Buenos Aires boasts of more theaters than New York, the newspaper Clarín
reported about a year ago. Whether or not this statistic is true is uninteresting; why it Clarín
feels compelled to validate this city’s culture life by measuring it against Nueva Zhork is a question worth considering, but it is also one whose answer exceeds the length of a blog entry.
When comparing my private Buenos Aires with my personal Empire City, though, there is no doubt: I see more theater here. Last weekend I went to two shows.

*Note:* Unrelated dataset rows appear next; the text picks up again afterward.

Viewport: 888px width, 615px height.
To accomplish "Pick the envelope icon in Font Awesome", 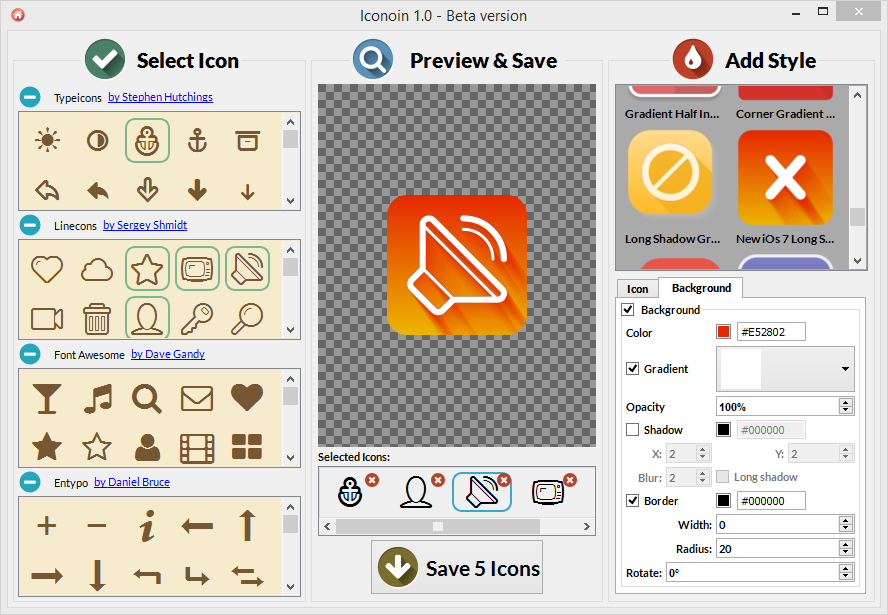I will click(x=197, y=398).
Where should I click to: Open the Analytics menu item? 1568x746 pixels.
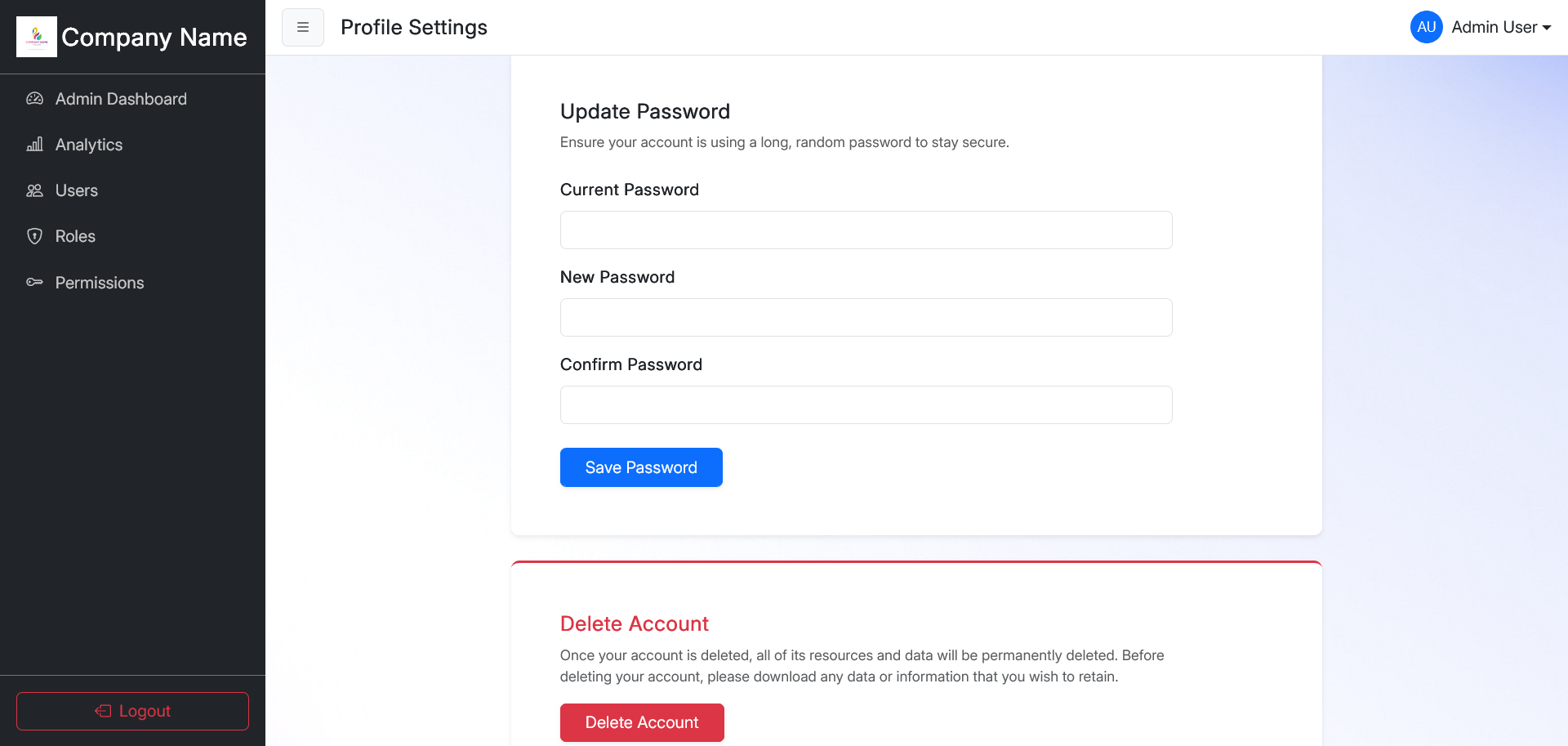coord(89,145)
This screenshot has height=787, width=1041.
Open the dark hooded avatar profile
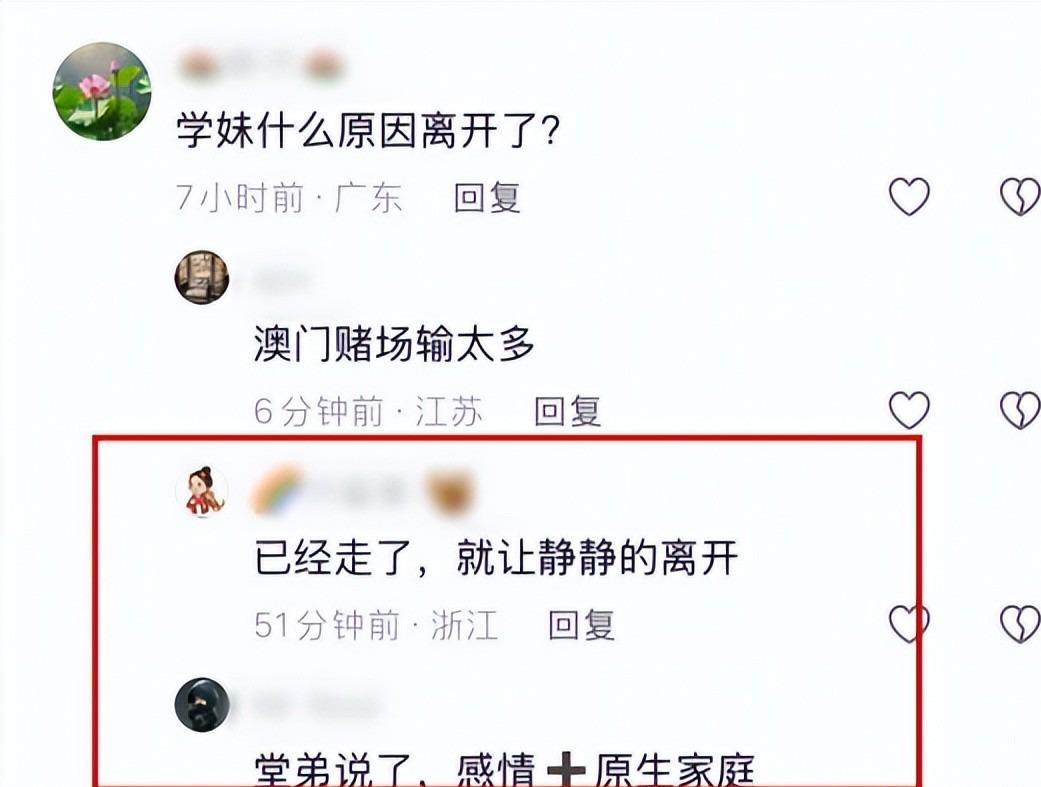click(202, 705)
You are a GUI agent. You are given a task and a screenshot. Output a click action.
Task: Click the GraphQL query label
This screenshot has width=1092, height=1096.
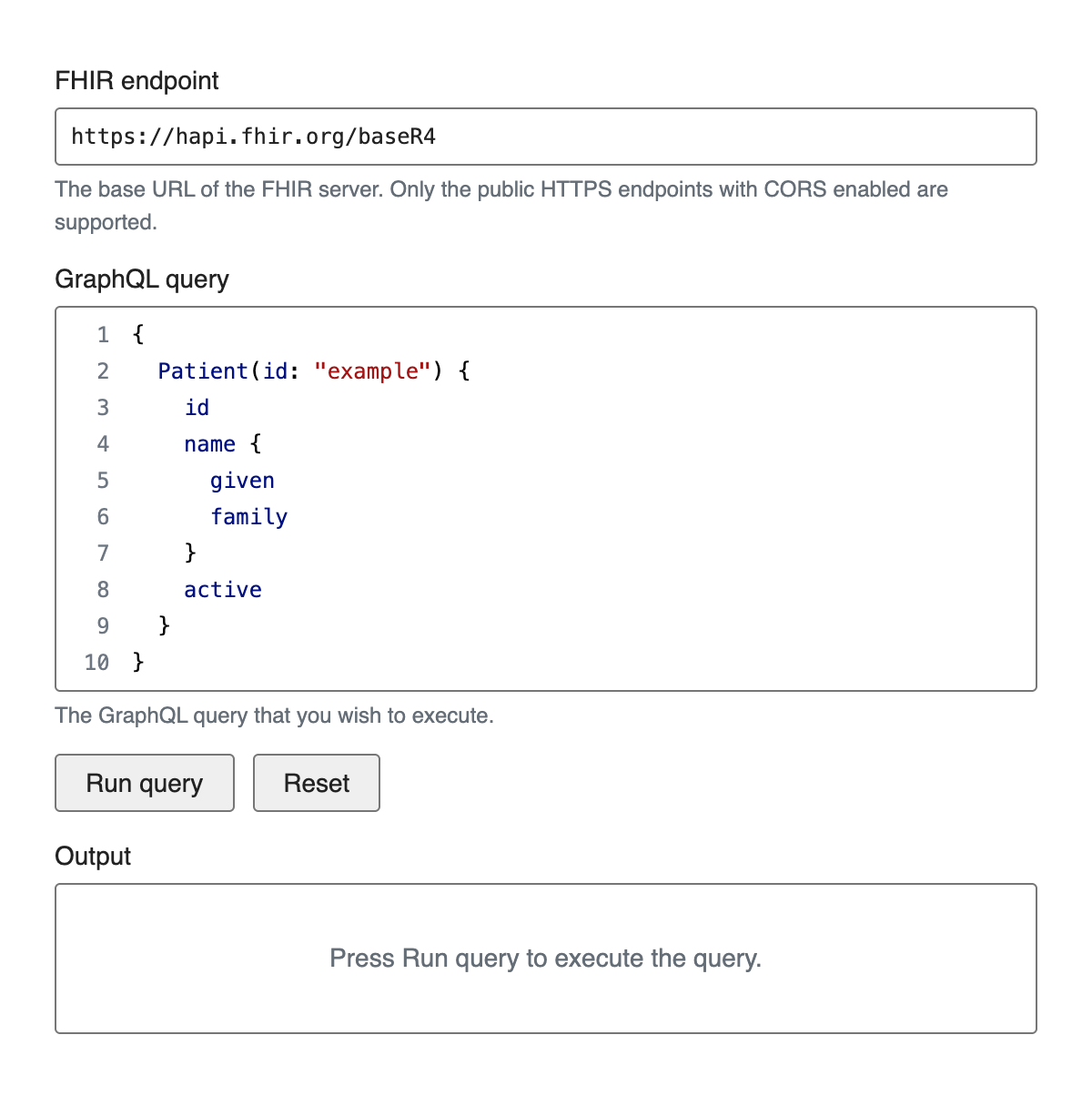(x=142, y=279)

On Friday night I accompanied my former landlady, Nuestra Señorita de los Escupideros
, to El vuelo
, which she described as a remix of Chekhov’s Uncle Vanya
and The Seagull
I’m unfamiliar with The Seagull
and have a faint recollection of Uncle Vanya
, so I can’t speak of the relationship between the work and its inspiration. But I can hazard a guess: neither of Chekhov’s plays involves the entire cast performing choreographed dance moves, playing ring-around-the-rosie and ass-grabbing to techno. This proved mildly bemusing, but the propensity to repeat lines ad infinitum did not.
I am all for a steady drip of verfremsdungeffekt
, but this was a bit much. What I took away from this was a sense that the actors must be very close in order to push, kiss, grope, slap, tag and spit on each other so much.

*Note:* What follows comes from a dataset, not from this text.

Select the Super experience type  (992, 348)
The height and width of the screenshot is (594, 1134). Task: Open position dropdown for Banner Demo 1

Saturday night, I went with a group to see what I was told was a clown performance. In my mind, clowns all have wigs, red noses, enormous red shoes and are either goofy or murderous.

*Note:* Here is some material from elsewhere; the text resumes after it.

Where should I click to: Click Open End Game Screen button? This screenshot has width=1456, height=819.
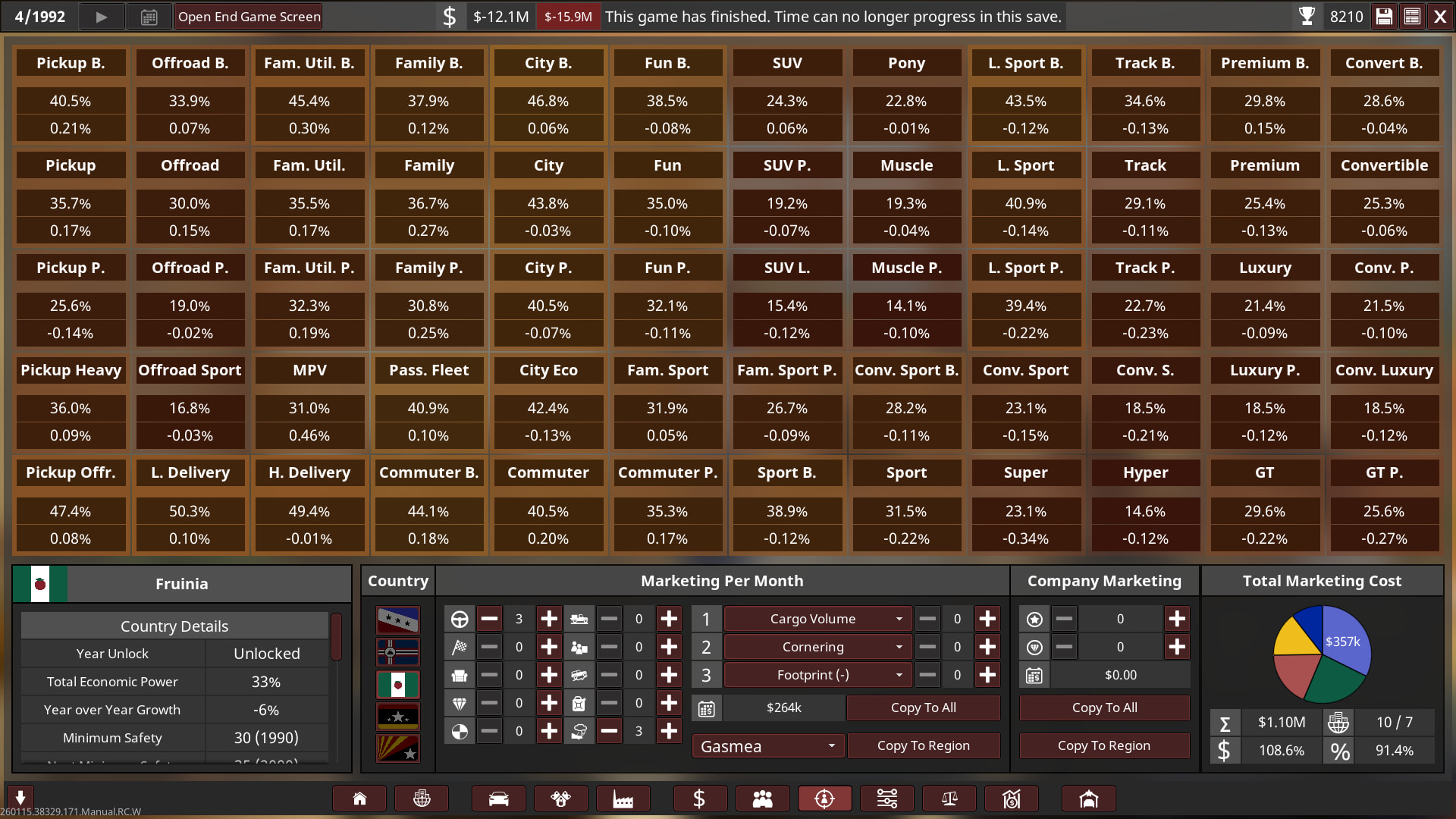click(249, 17)
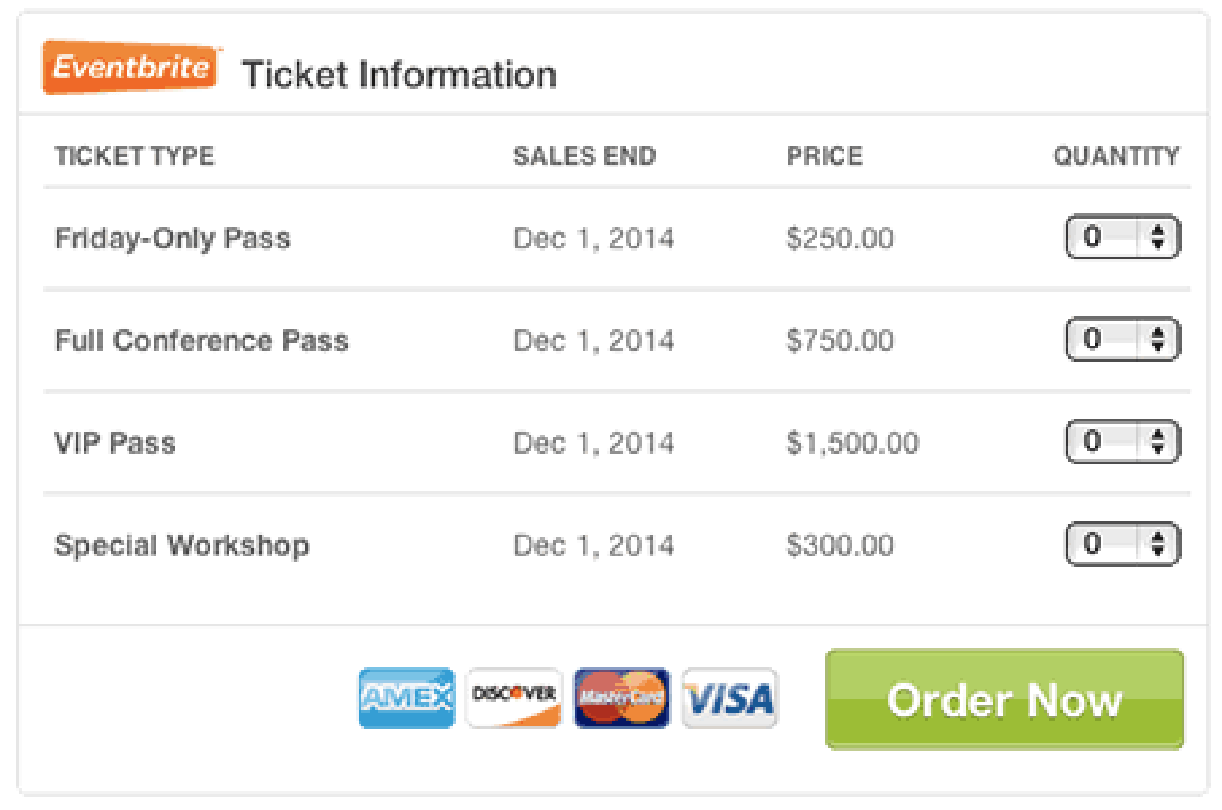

Thankfully, Cancionero negro
did not match either of these mental images. Presented in Absurdo Palermo
, a converted warehouse across the tracks in Palermo Hollywood, Cancionero
features the androgynous Señor Neptuno who, back from the underworld, reluctantly recalls his lost loves by singing tangos, boleros, and rancheras.
Sr. Neptuno, who happens to be a friend’s, um, former clown professor, sang like a sad, sad, drunk tough guy as he twirled his hands and sashayed like a woman. From time to time he procured from his crotch a bottle of what looked to be Fernet Branca and poured glasses for the guitarist and himself.
What at first was a decidedly odd mix of melodrama and black humor grew on me and, by the end of the performance, it struck me that the show was an ideal way to resurrect songs that have been murdered over and over again by cheesy and earnest crooners.